• [EXCERPTED DATA]
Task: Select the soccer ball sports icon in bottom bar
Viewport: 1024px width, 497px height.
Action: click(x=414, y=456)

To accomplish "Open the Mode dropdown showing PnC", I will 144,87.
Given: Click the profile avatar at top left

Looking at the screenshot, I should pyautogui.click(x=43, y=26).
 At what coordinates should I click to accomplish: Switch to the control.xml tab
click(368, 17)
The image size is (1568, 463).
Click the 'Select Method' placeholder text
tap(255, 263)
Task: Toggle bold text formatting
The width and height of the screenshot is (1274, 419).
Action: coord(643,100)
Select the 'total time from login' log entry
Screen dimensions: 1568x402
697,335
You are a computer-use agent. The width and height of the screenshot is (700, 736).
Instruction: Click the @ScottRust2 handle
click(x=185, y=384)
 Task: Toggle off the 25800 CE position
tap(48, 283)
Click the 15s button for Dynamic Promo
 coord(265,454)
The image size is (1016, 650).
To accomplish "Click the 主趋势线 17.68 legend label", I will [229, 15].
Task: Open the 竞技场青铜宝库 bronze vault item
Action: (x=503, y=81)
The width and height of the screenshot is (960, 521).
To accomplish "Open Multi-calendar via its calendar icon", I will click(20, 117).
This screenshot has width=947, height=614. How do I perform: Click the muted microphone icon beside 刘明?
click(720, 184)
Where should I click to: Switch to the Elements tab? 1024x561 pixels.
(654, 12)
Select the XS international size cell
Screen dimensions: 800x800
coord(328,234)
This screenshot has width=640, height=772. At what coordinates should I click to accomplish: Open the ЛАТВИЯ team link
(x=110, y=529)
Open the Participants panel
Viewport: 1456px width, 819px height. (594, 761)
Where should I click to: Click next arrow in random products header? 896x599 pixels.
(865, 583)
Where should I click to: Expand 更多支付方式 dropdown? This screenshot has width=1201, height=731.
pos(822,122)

• [EXERCISE BRIEF] All of the entries above must be transcribed exactly.

• [EXPECTED OUTPUT]
Task: Select the soccer ball sports icon in bottom bar
Viewport: 1024px width, 497px height.
Action: click(x=414, y=456)

To accomplish "Open the Mode dropdown showing PnC", I will 144,87.
Given: Click the profile avatar at top left

Looking at the screenshot, I should pyautogui.click(x=43, y=26).
 At what coordinates should I click to accomplish: Switch to the control.xml tab
click(368, 17)
The image size is (1568, 463).
Click the 'Select Method' placeholder text
tap(255, 263)
Task: Toggle bold text formatting
The width and height of the screenshot is (1274, 419).
Action: coord(643,100)
Select the 'total time from login' log entry
Screen dimensions: 1568x402
697,335
You are a computer-use agent. The width and height of the screenshot is (700, 736).
Instruction: Click the @ScottRust2 handle
click(x=185, y=384)
 Task: Toggle off the 25800 CE position
tap(48, 283)
Click the 15s button for Dynamic Promo
 coord(265,454)
The image size is (1016, 650).
To accomplish "Click the 主趋势线 17.68 legend label", I will [229, 15].
Task: Open the 竞技场青铜宝库 bronze vault item
Action: (x=503, y=81)
The width and height of the screenshot is (960, 521).
To accomplish "Open Multi-calendar via its calendar icon", I will click(20, 117).
This screenshot has width=947, height=614. How do I perform: Click the muted microphone icon beside 刘明?
click(720, 184)
Where should I click to: Switch to the Elements tab? 1024x561 pixels.
(654, 12)
Select the XS international size cell
Screen dimensions: 800x800
coord(328,234)
This screenshot has width=640, height=772. At what coordinates should I click to accomplish: Open the ЛАТВИЯ team link
(x=110, y=529)
Open the Participants panel
Viewport: 1456px width, 819px height. (594, 761)
Where should I click to: Click next arrow in random products header? 896x599 pixels.
(865, 583)
Where should I click to: Expand 更多支付方式 dropdown? This screenshot has width=1201, height=731.
pos(822,122)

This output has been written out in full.